Le Journal de Quebec - Weekend
ROMANS D’ICI BATAILLE D’IDÉES EN SOL MONTRÉALAIS
Dans le Montréal des années 1930, il vaut le coup de suivre Stan, jeune chômeur sensible aux idéaux de son entourage, mais capable de tremper dans des affaires louches !
Avec Para bellum, l’auteur Marc Ménard donne une suite à son intéressant roman Un automne rouge et noir paru il y a deux ans et qui nous faisait vivre la troublante crise économique et politique qui a précédé la Seconde Guerre mondiale.
S’il n’est pas indispensable d’avoir lu le premier volet pour comprendre les enjeux soulevés dans ce nouvel ouvrage, cela permet de mieux le savourer. On mesure ainsi l’évolution de la maîtrise de Ménard sur son récit.
Para bellum est en effet plus solidement assis que le titre précédent, historiquement passionnant, mais dans lequel Stan s’empêtrait dans les contradictions. Cette fois, on comprend mieux les motivations du personnage.

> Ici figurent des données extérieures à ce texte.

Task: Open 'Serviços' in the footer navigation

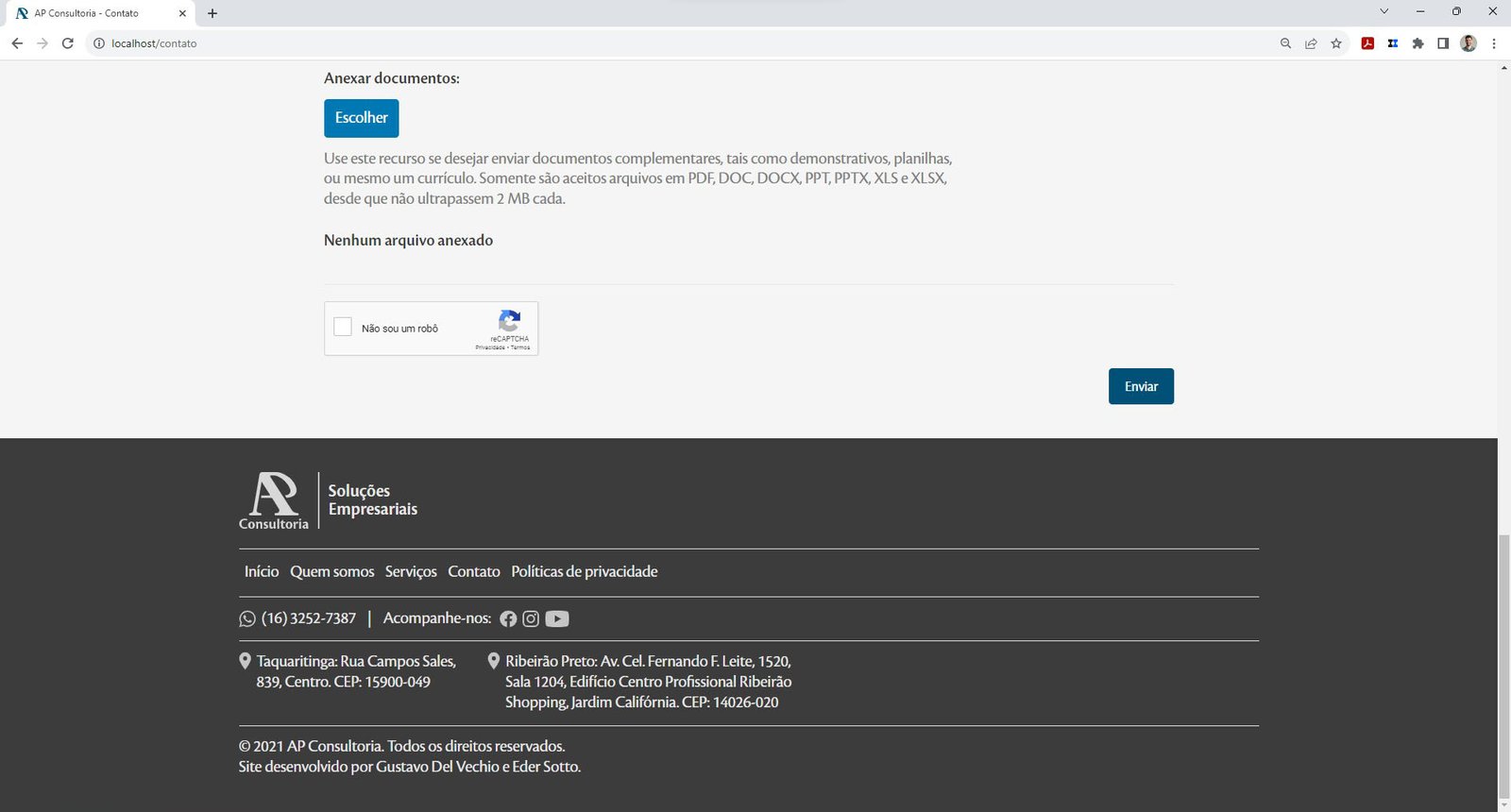Action: (x=411, y=572)
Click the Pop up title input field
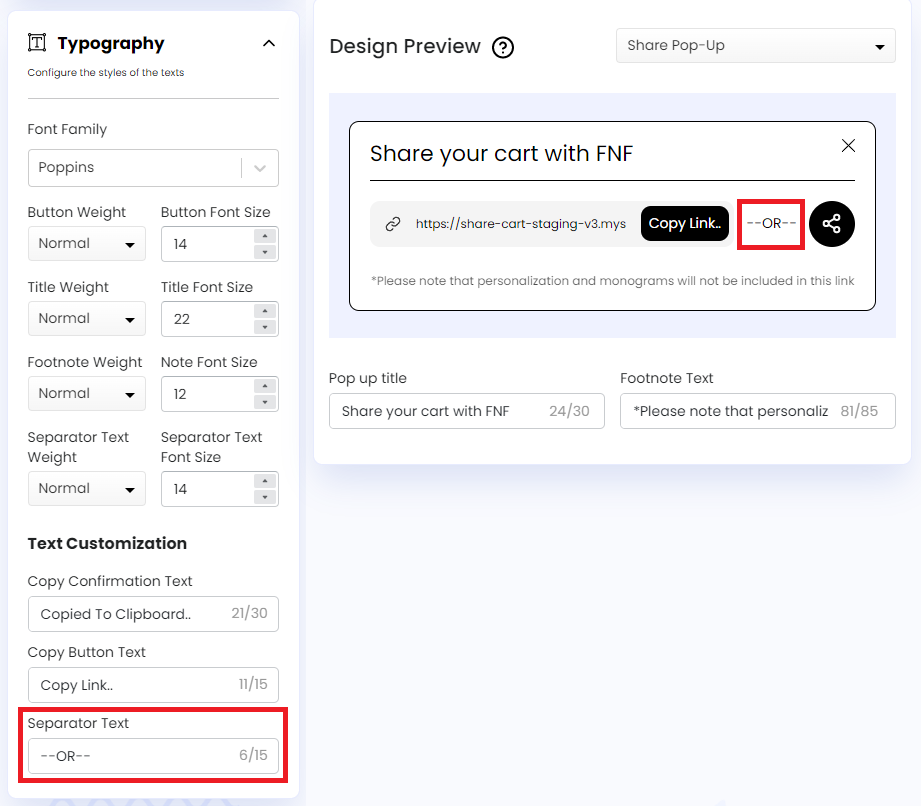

Une année a passé, celui-ci a vécu de rudes désillusions, il sait maintenant qu’il n’est pas un idéaliste… ni un criminel. Mais la vie reste difficile en 1937.
Sur le plan social, deux idéologies s’affrontent. Il y a d’un côté les communistes, et la mise en place de syndicats pour assainir un monde du travail rongé par l’exploitation. Léa Roback en est l’incarnation.
Et de l’autre on trouve le fascisme et l’antisémitisme, nourris au Québec par les troupes d’Adrien Arcand, aussi dans le roman.
Les militants extrémistes restent en marge de la société, mais ils font parler d’eux. Leur vocabulaire est violent, les insultes pleuvent, et parfois les coups. Et comme tout se déroule dans un hiver sans neige, sur fond de crise économique et de fausses nouvelles, on tire des parallèles avec aujourd’hui !
À nouveau, Stan circule entre ces deux mondes. Mais il y ajoute un flirt avec la bourgeoisie, en raison d’une aventure avec une artiste-peintre qui vit en couple ouvert avec son riche mari.
Partout, Stan tente de tirer son épingle du jeu, sans voir qu’il est plutôt en train de s’emmêler les pinceaux.
Et il se retrouvera encore arme à la main. Para bellum signifie « prépare la guerre » et on se demande bien comment il va s’en sortir ! Côté roman noir, c’est donc réussi.
L’AMBIANCE DE LA VILLE
Mais le récit nous offre aussi des plaisirs… géographiques. L’action se déroule dans des lieux montréalais bien identifiés : des édifices, des tavernes, des restaurants, des cinémas qui ont marqué la mémoire. À chacun ses souvenirs !
Mais la ville, ici, sert plus que de scène pour l’action. L’emplacement des imprimeries, des librairies, des usines, des salles de presse est en soi un marqueur des affrontements politiques de l’époque, aujourd’hui oubliés.
Là est justement la force du roman de Marc Ménard : ramener les batailles idéologiques sur terre, en les inscrivant dans les rues montréalaises et en les faisant passer par un personnage qui n’est pas un militant.
C’est d’ailleurs Stan qui en fera le constat. Il est en fin de compte bien seul avec les ombres qu’il porte. Un homme moderne, conclut avec prescience Ménard.